_TEXTAUSSCHNITT_:
==============================
# taz.de -- Kultur-Bündnis gegen Rechtsextremismus: Neben all dem Blau und Braun
       
       > Als „Die Vielen“ will ein Bündnis aus Kulturinstitutionen dem
       > Rechtsextremismus entgegentreten. In Berlin stellten sie ihr Programm
       > vor.
       
 (IMG) Bild: Die Kulturszene will mit „Die Vielen“ erneut für Demokratie mobilisieren
       
       Im Kampf gegen Rechtsextremismus ist man mittlerweile auf breite Allianzen
       angewiesen. Offenbar wird das etwa an politischen Bündnissen, die weltweit
       Parteien eingehen, die wenig Berührungspunkte haben – außer der
       Gegnerschaft zu rechtspopulistischen Positionen.
       
       Der Begriff der Majorität ist umkämpft. So tönt die AfD regelmäßig, eine
       „schweigende Mehrheit“ stehe hinter ihnen. Der Begriff lässt sich aber auch
       von links aneignen. Ein breites kulturelles Bündnis versucht jetzt genau
       das. „Die Vielen“ setzt sich aus über 300 Kulturinstituten in allen
       Bundesländern zusammen. Das Ziel: Rechtsextremismus entgegentreten.
       
       Ganz praktisch wollen „Die Vielen“ auch die Kultur vor dem Einfluss von
       rechts beschützen. Das sagt Holger Bergmann, Vorsitzender der „Vielen“, bei
       einer Pressekonferenz am Donnerstag in der Akademie der Künste in Berlin.
==============================
_GESAMMELTE DATEN_:
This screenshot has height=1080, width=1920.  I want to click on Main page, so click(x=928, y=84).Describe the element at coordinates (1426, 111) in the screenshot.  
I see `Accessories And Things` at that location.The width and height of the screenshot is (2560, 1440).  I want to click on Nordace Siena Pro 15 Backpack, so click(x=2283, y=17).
==============================
_AUFGABEN_:
A - Aus wie vielen Kulturinstituten besteht „Die Vielen“ laut dem Textausschnitt?
B - Gib den Inhalt des Textausschnitts in zwei Sätzen wieder.
Die Auflistung ist eigenständiges Material und gehört nicht zum Textausschnitt.

_LÖSUNGEN_:
A - Aus über 300 Kulturinstituten in allen Bundesländern.

B - Das Bündnis „Die Vielen“ aus über 300 Kulturinstituten in allen Bundesländern will Rechtsextremismus entgegentreten und versucht, sich den umkämpften Begriff der Mehrheit, den die AfD als „schweigende Mehrheit“ für sich beansprucht, von links anzueignen. Laut dem Vorsitzenden Holger Bergmann, der sich bei einer Pressekonferenz in der Akademie der Künste in Berlin äußerte, wollen „Die Vielen“ die Kultur auch ganz praktisch vor dem Einfluss von rechts beschützen.